Safe Heaps in Golang
Heaps and Heaps of fun
I had the need for a priority queue today in golang so I implemented
container/heap.Interface
which has the following methods:
type Interface interface {
sort.Interface
Push(x interface{}) // add x as element Len()
Pop() interface{} // remove and return element Len() - 1.
}
Pretty simple interface, Push, Pop and a sorting interface, which contains Len, Swap, and Less.

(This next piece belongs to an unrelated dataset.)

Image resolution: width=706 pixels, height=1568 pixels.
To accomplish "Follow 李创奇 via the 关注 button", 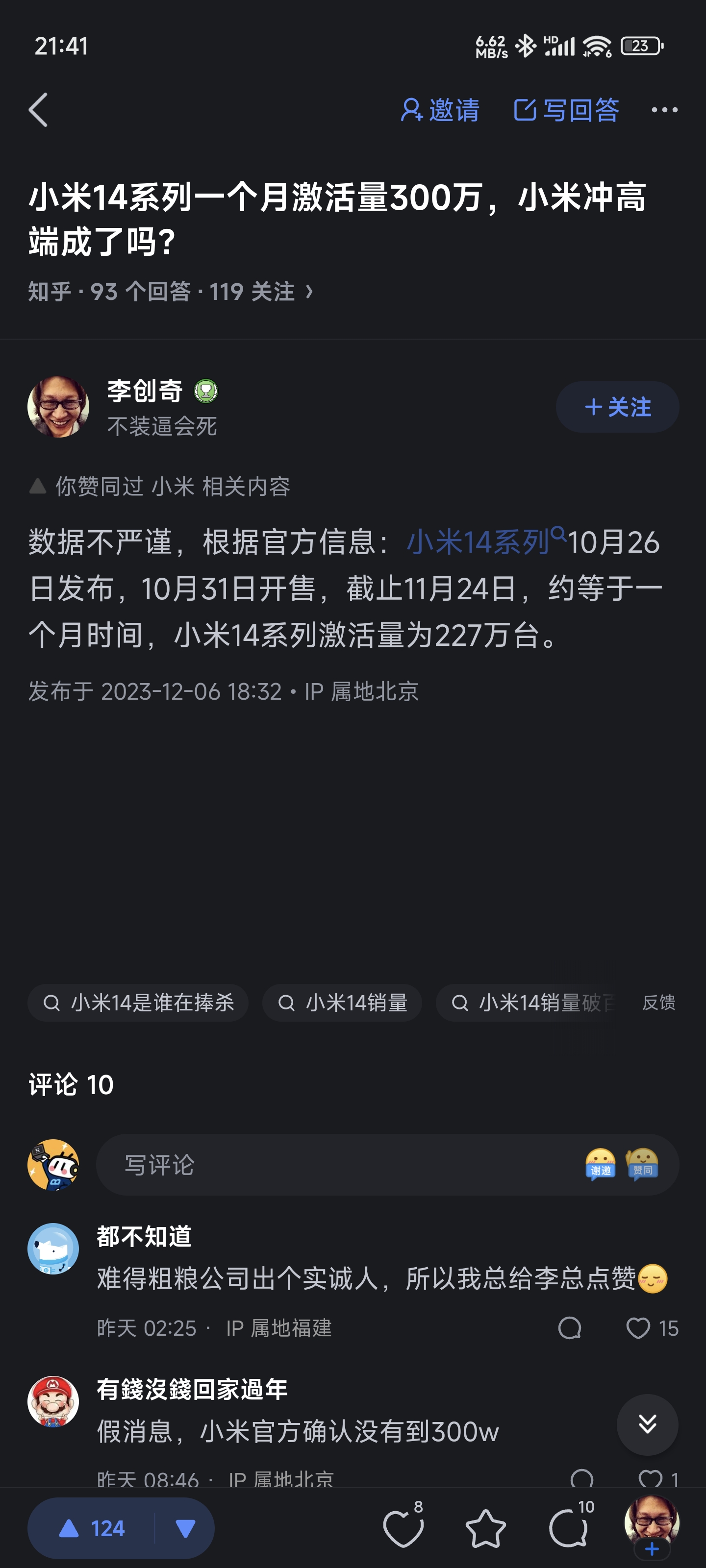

Which ended up looking a lot like the priority queue example in the godocs:
// Item - the item that holds the structure needed for the queue
type Item struct {
value interface{}
priority int
index int
}
type PriorityQueue []*Item
// Len - get the length of the heap
func (pq PriorityQueue) Len() int { return len(pq) }
// Less - determine which is more priority than another
func (pq PriorityQueue) Less(i, j int) bool {
return pq[i].priority < pq[j].priority
}
// Swap - implementation of swap for the heap interface
func (pq PriorityQueue) Swap(i, j int) {
pq[i], pq[j] = pq[j], pq[i]
pq[i].index = i
pq[j].index = j
}
// Push - implementation of push for the heap interface
func (pq *PriorityQueue) Push(x interface{}) {
n := len(*pq)
item := x.(*Item)
item.index = n
*pq = append(*pq, item)
}
// Pop - implementation of pop for heap interface
func (pq *PriorityQueue) Pop() interface{} {
old := *pq
n := len(old)
item := old[n-1]
item.index = -1 // for safety
*pq = old[0 : n-1]
return item
}
At this point we have a working priority queue. We use heap.Push
and heap.Pop
to interface with the heap, and things are lovely. Until you try to use this in
a web application, that potentially has many go routines trying to push and pop
at the same time.
Much like Golang’s map implementation the container.heap
implementation is not
thread safe, and is not thread safe for a reason, the application knows better if
this implementation needs to be safe or not.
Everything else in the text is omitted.